Menurut UUD 1945 dalam Pasal 33 ditentukan bahwa “Semua cabangcabang produksi penting yang berkenaan dengan hajat hidup orang banyak, dikuasai oleh negara untuk sebesar-besarnya kepentingan rakyat. Dari awalnya pun UUD 1945 memang telah menginstruksikan adanya proteksi terhadap bidang-bidang perekonomian tertentu. Seperti contohnya dalam hal ketenagalistrikan dimana listrik dianggap sebagai cabang produksi penting dan menguasai hajat hidup orang banyak yang apabila dalam pengelolannya tidak mementingkan kesejahteraan rakyat maka rakyatlah yang akan menderita. Maka dari itu ketenagalistrikan merupakan salah satu produksi penting yang harus dikuasai negara.

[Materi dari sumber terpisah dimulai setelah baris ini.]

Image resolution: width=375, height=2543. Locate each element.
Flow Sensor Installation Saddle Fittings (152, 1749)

Dan dalam penguasaan negara tersebut, selama berjalan sesuai dengan UU yang mengatur, akan dikecualikan dan dilindungi dalam ketentuan UU No.5 Tahun 1999 terutama Pasal 51.

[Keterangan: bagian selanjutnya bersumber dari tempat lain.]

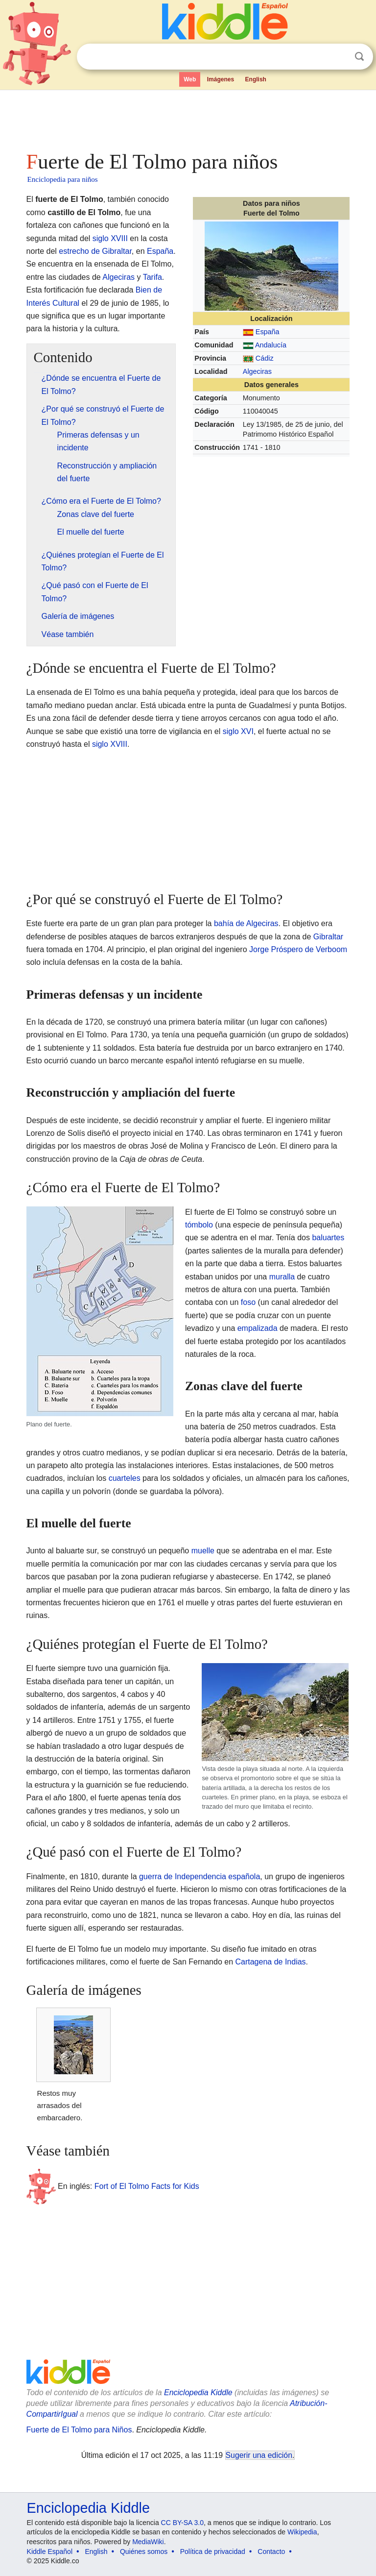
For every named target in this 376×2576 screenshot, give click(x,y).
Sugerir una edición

Pasal 51 UU No. 5 Tahun 1999, adalah BUMN, badan dan atau lembaga yang ditunjuk oleh pemerintah dan badan dan atau lembaga yang dibentuk oleh pemerintah. BUMN dan badan atau lembaga yang dibentuk pemerintah dapat menyelenggarakan monopoli dan/atau pemusatan kegiatan secara bersama-sama sesuai dengan kebutuhan dan pertimbangan berdasarkan peraturan perundangundangan. Dalam hal BUMN, badan atau lembaga yang dibentuk pemerintah tidak memiliki kemampuan untuk menyelenggarakan monopoli dan atau pemusatan kegiatan, maka pemerintah dapat menunjuk badan atau lembaga tertentu. Badan atau lembaga yang ditunjuk pemerintah memiliki ruang lingkup yang luas, termasuk didalamnya adalah badan atau lembaga perdata yang tidak memiliki keterkaitan dengan tugas dan fungsi negara. Menurut teori hukum administrasi negara, penunjukan adalah kewenangan dari pejabat adminstrasi negara yang berwenang dan bersifat penetapan untuk menyelenggarakan atau menjalankan kegiatan tertentu secara sepihak. Dengan itu badan atau lembaga yang ditunjuk pemerintah adalah badan atau lembaga yang ditetapkan oleh pejabat administrasi negara yang berwenang.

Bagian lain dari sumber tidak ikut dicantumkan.